Over time, even well-designed programs begin to feel like noise.

This is not a motivation problem, nor a generational issue. It happens when learning is designed around exposure rather than transfer, when attendance becomes the proxy for effectiveness, and when program success is measured by completion instead of capability.

From the learner’s perspective, the math is simple:

If training takes time away from work and does not make work easier afterward, it will be experienced as fatigue — no matter how polished it looks.

Why AI Changed the Conversation So Fast

AI in learning forced a reckoning because it made explicit what had been implicit for years: much of what we call training is content.

If training is content, then:

  • Speed matters more than design
  • Cost matters more than judgment
  • Anyone with access to tools can produce it

Learning teams now compete with subject matter experts, administrators, and software.

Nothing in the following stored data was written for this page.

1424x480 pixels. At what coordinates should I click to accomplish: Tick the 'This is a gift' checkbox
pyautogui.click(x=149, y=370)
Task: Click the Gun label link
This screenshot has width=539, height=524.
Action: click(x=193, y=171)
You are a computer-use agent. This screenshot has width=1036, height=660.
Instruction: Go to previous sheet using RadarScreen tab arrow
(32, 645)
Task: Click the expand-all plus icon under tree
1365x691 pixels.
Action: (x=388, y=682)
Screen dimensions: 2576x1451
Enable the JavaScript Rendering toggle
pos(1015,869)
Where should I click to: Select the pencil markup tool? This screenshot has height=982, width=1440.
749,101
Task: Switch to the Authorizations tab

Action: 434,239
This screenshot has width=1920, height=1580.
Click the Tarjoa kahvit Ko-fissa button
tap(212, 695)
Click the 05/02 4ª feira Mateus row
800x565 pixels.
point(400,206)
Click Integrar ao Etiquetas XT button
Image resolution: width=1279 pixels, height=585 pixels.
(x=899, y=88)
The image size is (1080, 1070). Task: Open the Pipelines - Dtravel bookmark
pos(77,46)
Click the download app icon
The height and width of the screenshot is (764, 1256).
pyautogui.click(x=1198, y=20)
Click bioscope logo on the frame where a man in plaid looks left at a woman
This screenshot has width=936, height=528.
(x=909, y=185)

That is why many leaders say things like:

  • “Just use AI and make it faster.”
  • “We don’t need learning for this anymore.”

They are responding rationally to a model of training that was already fragile.

The problem is not that AI can generate material. The problem is that generated material does not equal skill.

Teaching is not the same thing as learning to perform — and it never has been.

Understanding Is Not Performance

Skills develop through practice, feedback, and repetition in conditions that resemble real work. This is true whether the skill is technical, interpersonal, or cognitive.

Without this bridge, knowledge stays theoretical and performance stays the same.

This is why learners can genuinely say they “learned something” while managers see no difference on the job. Both are telling the truth.

Why Learners Are So Tired

Learners are not tired of learning. They are tired of training that asks for time without delivering payoff.

They are frustrated by:

  • Sessions disconnected from real decisions
  • Programs that accumulate without replacing anything
  • Initiatives that feel additive rather than enabling

Even good intentions create fatigue when learning is layered on top of work instead of designed to improve it.

This is the context in which AI entered — not as a destroyer of learning, but as a mirror.

What High-Performing Organizations Are Doing Differently

High-performing organizations are not chasing more content or bigger platforms. They are rethinking learning entirely:

  1. Design for specific skills rather than broad topics
  2. Focus on moments that matter, not comprehensive coverage
  3. Replace long events with short, realistic opportunities to practice decisions and conversations people actually face
  4. Treat learning as a performance lever, not an educational exercise

They ask the tough questions:

  • Can people do this now?
  • Are mistakes happening less often?
  • Is confidence higher where it matters?

These questions are uncomfortable, but they are the only ones that matter.

The Real Risk for Learning Teams

The risk is not that AI will replace learning professionals. The risk is that learning teams continue to define their value as content production.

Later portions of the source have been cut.